Sorry about the misdirection. It is a little while ago that I coded it,
maybe a month ago? I actually coded the unpacking of real and imaginary
parts for the real FFT, but had forgotten about all that (nice thing
about programming - even when you foget how you did it, the program
remembers!)

Real FFT here refers to the input - that the data is given in real form,
with no imaginary part to it - the sample points of the wave are real rather
than complex. It is just a single wave with no phase information added to it.

A complex FFT needs both real and imaginary parts to be specified,
and one sets the imaginary part to 0. A real FFT only
needs the real part as data, so is faster. It then returns the real
and imaginary parts in the buffer, packed so that the imaginary parts
are in the high end of the buffer, which loses no information for
a real FFT as one can use symmetry to get the missing data, which
is beyond the Nyquist frequency.

Description of the peak interpolation algorithms:
http://www.dspguru.com/howto/tech/peakfft2.htm
I used this as my reference for good ones to try out.
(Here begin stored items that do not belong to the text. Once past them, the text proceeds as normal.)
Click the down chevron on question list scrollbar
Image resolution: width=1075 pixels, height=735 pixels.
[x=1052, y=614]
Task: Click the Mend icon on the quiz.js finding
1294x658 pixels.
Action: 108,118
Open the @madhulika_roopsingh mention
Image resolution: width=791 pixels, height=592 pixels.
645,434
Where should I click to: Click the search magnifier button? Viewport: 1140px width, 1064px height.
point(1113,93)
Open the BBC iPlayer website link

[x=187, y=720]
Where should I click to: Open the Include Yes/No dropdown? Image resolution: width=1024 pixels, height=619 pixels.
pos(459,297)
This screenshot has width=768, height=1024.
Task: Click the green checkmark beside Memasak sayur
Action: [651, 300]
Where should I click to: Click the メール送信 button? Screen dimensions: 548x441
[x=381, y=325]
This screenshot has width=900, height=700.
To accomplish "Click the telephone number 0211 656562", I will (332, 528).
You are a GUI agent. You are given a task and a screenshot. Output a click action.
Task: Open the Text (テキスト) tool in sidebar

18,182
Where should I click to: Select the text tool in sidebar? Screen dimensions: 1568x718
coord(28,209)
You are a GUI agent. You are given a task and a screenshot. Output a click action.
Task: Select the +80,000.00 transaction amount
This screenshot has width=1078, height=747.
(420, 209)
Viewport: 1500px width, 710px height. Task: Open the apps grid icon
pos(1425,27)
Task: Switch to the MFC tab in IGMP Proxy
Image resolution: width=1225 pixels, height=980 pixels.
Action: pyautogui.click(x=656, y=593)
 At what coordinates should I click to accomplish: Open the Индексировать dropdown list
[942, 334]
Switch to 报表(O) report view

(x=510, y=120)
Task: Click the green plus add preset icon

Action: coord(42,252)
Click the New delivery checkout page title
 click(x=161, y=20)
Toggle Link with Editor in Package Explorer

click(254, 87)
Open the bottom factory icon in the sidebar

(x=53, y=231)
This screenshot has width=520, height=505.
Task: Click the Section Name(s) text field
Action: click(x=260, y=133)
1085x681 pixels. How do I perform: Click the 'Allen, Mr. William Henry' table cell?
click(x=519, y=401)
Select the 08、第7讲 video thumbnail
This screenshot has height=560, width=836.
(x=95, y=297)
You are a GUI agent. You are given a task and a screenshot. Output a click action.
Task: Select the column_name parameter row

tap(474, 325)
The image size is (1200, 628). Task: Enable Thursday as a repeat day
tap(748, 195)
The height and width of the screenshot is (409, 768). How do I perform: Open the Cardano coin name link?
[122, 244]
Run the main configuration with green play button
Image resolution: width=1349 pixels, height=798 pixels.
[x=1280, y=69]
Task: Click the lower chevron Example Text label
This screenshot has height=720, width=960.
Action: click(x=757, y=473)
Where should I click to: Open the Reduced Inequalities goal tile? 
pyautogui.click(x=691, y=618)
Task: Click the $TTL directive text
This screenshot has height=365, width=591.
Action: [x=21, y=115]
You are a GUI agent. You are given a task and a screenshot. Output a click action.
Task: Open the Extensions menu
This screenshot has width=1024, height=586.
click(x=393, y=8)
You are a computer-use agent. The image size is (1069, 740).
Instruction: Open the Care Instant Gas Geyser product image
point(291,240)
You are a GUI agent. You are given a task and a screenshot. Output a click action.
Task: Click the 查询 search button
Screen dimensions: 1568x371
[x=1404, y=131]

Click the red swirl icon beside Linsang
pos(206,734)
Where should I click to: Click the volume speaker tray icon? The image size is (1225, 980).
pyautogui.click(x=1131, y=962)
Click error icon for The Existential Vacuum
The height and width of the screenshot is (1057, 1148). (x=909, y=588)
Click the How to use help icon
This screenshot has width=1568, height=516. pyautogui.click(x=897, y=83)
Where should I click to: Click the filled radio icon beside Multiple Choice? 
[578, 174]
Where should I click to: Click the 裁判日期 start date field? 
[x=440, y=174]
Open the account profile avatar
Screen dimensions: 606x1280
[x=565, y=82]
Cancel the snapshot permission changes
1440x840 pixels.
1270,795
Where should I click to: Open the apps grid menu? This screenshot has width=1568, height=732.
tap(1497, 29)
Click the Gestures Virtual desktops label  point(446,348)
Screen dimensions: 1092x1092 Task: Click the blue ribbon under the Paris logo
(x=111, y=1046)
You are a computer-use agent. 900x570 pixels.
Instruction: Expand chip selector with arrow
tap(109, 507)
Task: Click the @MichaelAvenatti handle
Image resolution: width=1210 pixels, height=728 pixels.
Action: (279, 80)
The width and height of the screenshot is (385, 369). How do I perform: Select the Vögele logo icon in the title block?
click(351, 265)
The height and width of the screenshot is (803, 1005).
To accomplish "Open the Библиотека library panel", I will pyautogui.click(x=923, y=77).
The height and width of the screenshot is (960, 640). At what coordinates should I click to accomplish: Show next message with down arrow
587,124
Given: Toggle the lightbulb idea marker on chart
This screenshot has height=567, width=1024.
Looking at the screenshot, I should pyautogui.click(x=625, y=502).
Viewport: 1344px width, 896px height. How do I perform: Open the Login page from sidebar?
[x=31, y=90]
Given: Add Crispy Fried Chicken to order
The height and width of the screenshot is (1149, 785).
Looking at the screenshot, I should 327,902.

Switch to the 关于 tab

For real FFT I use Ooura's free c-code from:
http://www-dsp.rice.edu/research/fft/fftnote.asc
http://momonga.t.u-tokyo.ac.jp/~ooura/fft.html

which is about as fast as it gets. FFTW is supposed to be a little faster but in practice
I find no noticeable difference if one uses powers of two for the buffer sizes. If
one uses other buffer sizes, then FFTW ("Fastest Fourier Transform in the West")
is the one to go for. But, issued under GPL.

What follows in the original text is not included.